One of the complicating aspects of life is that each of us wears many hats. Yes, we are gardeners, but each of us also plays other roles, including being neighbors. That means that when it is time to work in the garden or backyard, it’s important to think not just like a gardener, but also like a neighbor.
It’s entirely possible to be a good, efficient gardener and a caring neighbor at the same time, but it requires awareness and consideration. Read on for more ideas on garden etiquette, including lawn mower etiquette.
Condensing the broad subject of garden etiquette into one phrase is easy: be a good neighbor. However, figuring out how to be a good neighbor when it comes to maintaining your property takes a little more effort.

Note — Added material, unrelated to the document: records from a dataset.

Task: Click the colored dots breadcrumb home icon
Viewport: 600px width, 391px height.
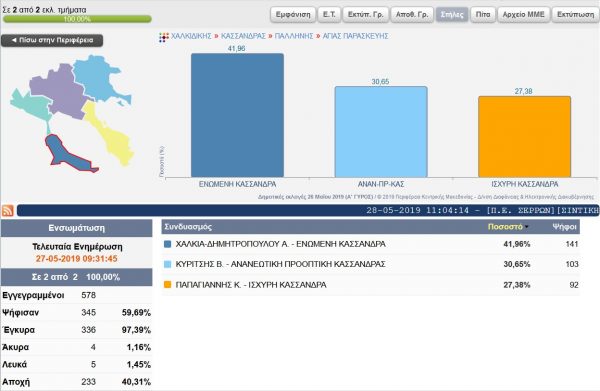Action: point(164,37)
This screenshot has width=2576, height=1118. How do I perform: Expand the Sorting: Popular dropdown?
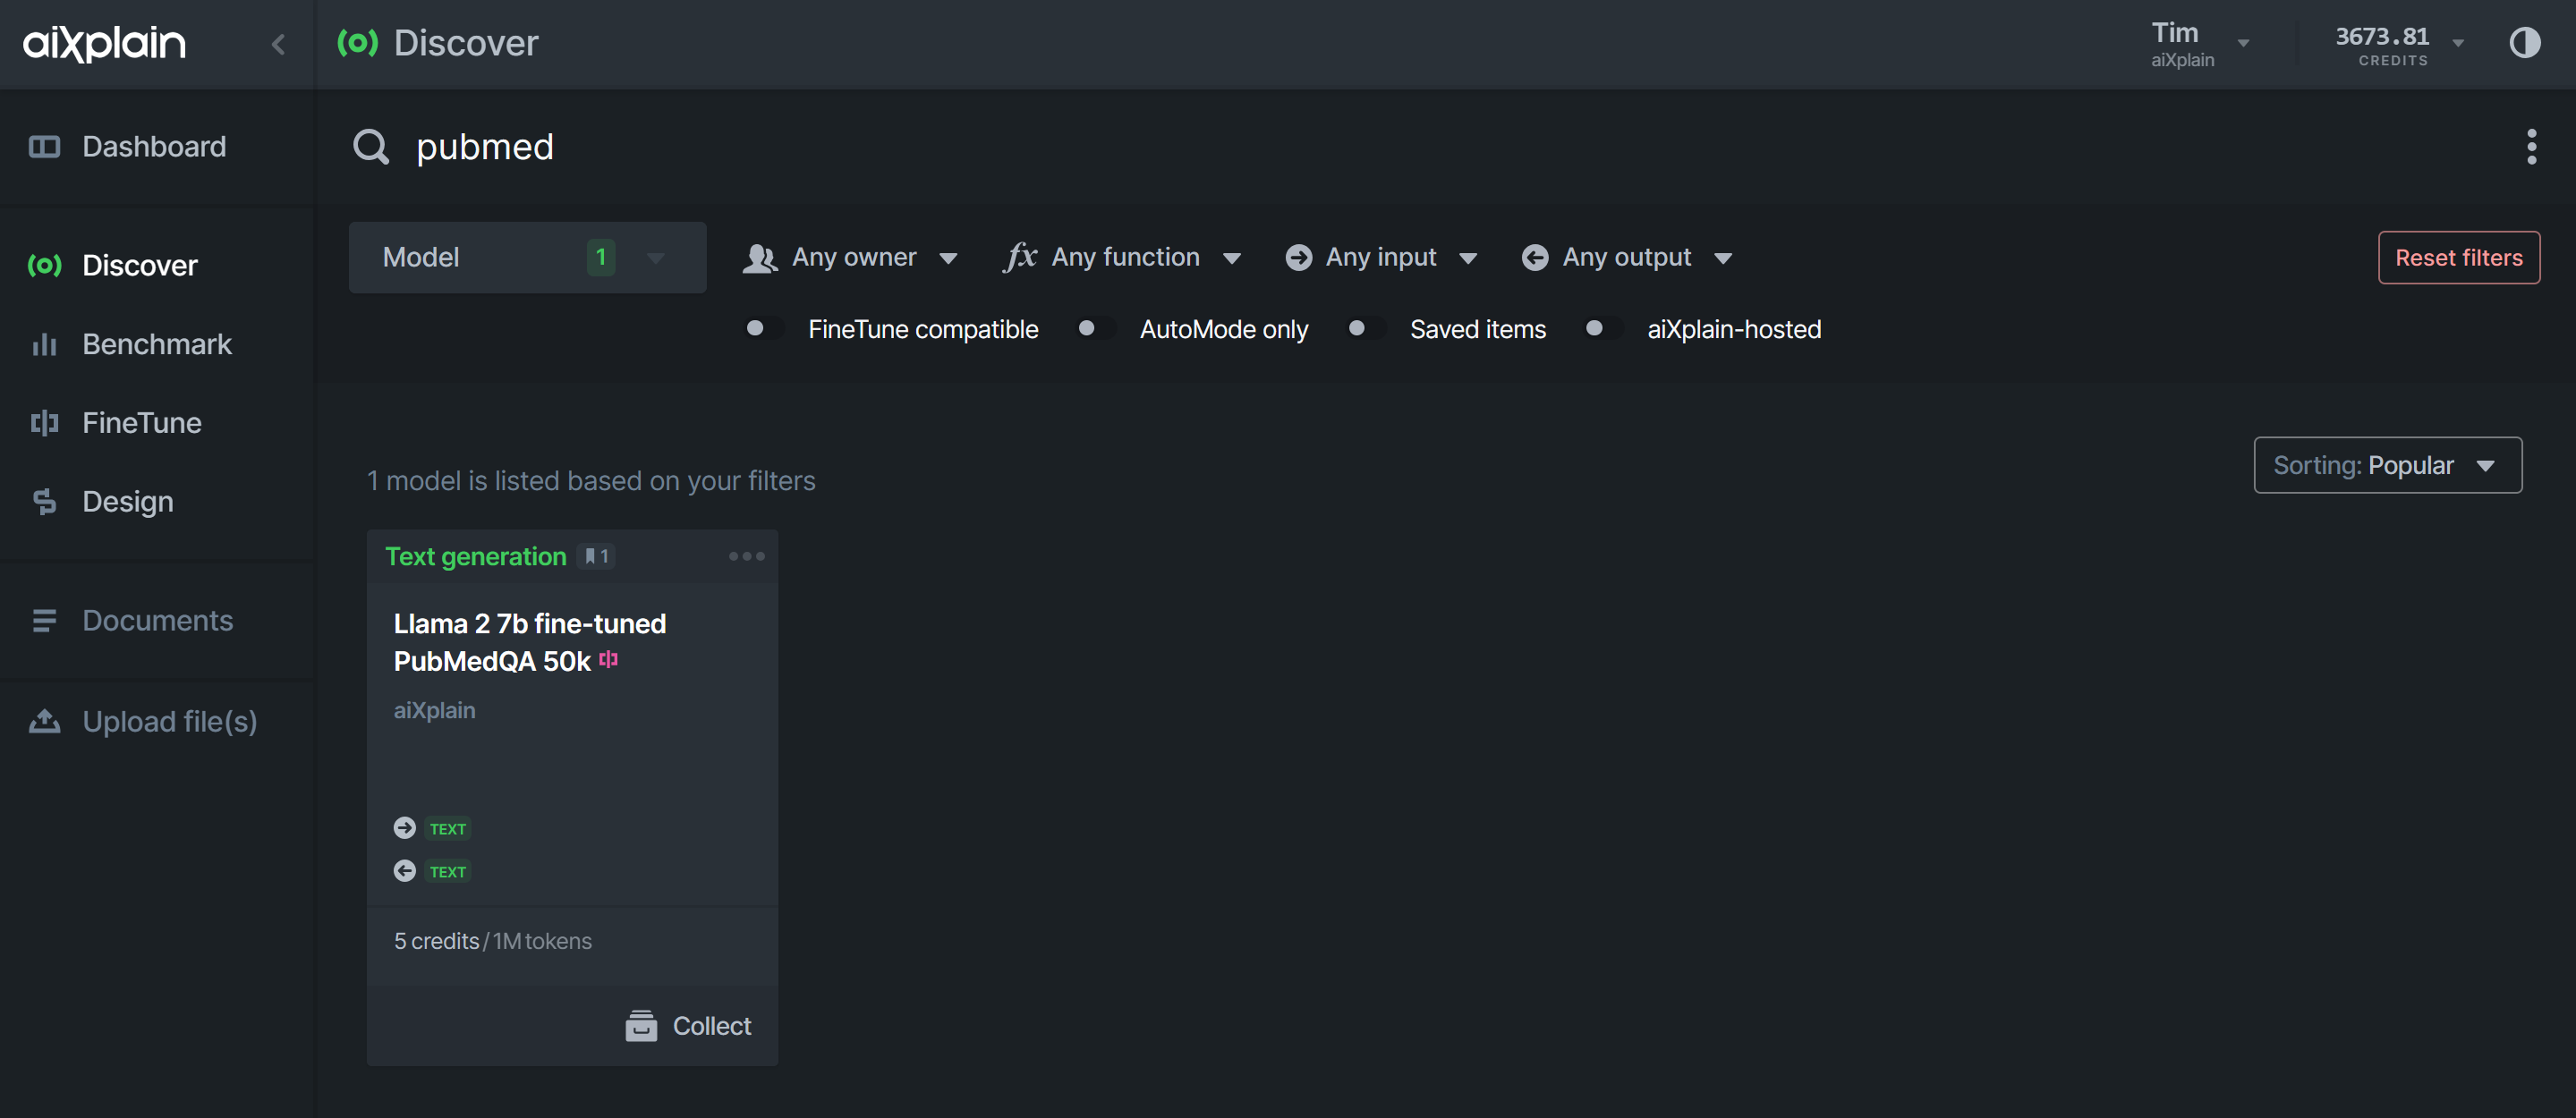coord(2387,464)
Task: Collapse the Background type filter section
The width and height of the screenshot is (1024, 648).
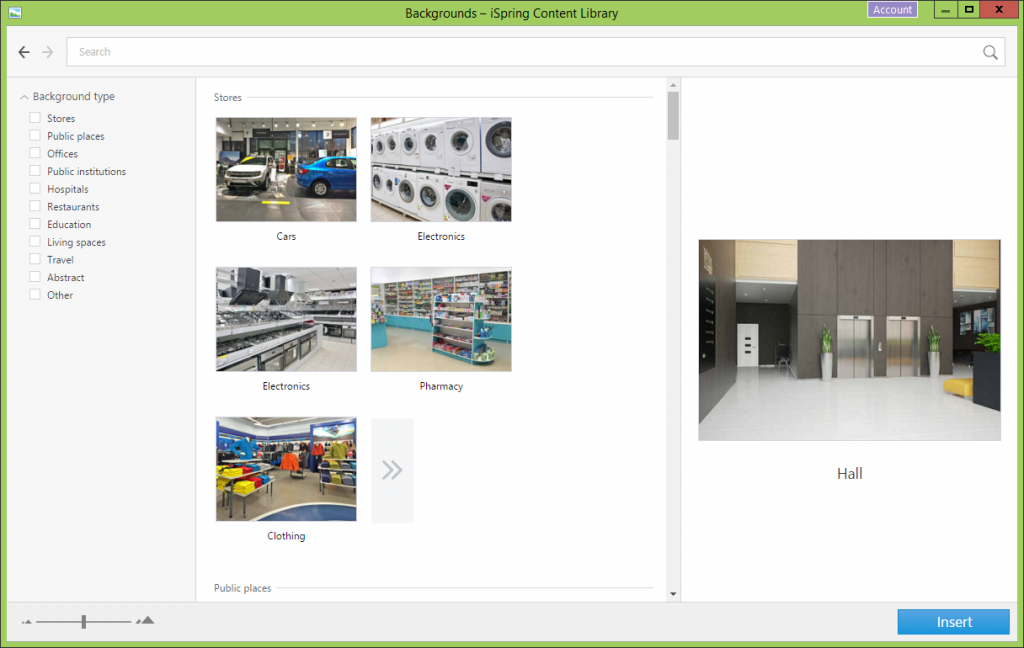Action: pyautogui.click(x=22, y=96)
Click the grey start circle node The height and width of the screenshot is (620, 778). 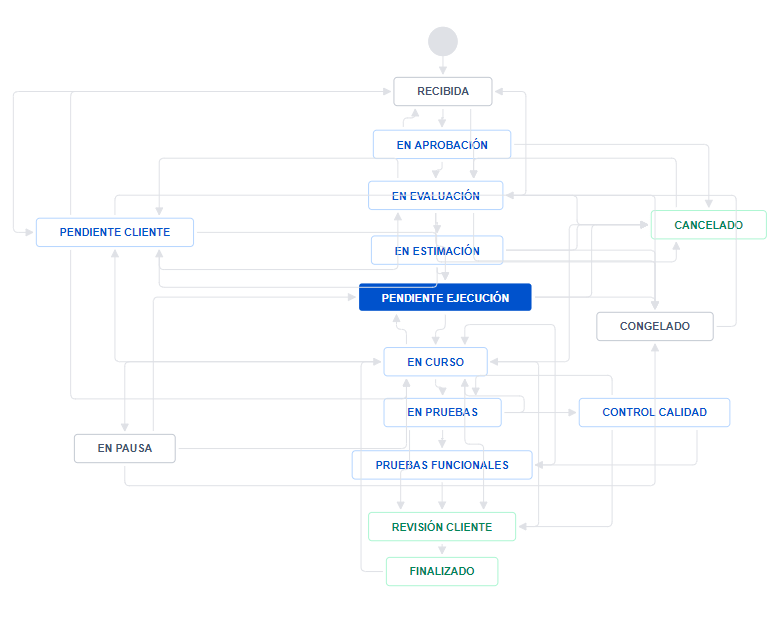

Part of this depends on where you live. Anyone in a rural environment with ample land can get by with much less investment in neighbors’ comfort. City dwellers, though, might have a little slice of land surrounded by others with equally small, but precious, yards. This is when the most attention to neighbors is called for.
Lawn Mowing Etiquette
Not everyone keeps a traditional turfgrass lawn anymore, and if you have converted to native grasses, you are to be commended. Many people still love their lawns despite the water and maintenance they need, including regular mowing.
It’s a little like “other people’s children.” While nobody finds the noise of their own lawn mowing annoying, the sound of the neighbor mowing at sunrise is irritating. How early is too early to mow? That will vary between neighborhoods, but dawn should not be a possibility. No mowing should take place before 9 A.M. on weekdays, 10 A.M. on weekends.
Get to Know Your Neighbors
There are many other ways to show good garden etiquette. Be sure your gardening habits do not leave a mess across the property line. Always ask before clipping back an overhanging shrub belonging to your neighbor or taking a cutting from an attractive flowering bush. Be careful to keep all sprays on your own garden.
Also, go out of your way not to disturb others when socializing. Late-night parties are a good example. Noise carries farther than one thinks, and loud neighbors outside at midnight can bother the entire block.
The best idea is to get to know your neighbors and their habits. Go over and introduce yourself, bring them garden flowers or homemade cookies, get to know their names and their schedules. Try to accommodate the neighbor who works late and the one with the new baby. Being kind is always good etiquette, and worth the effort.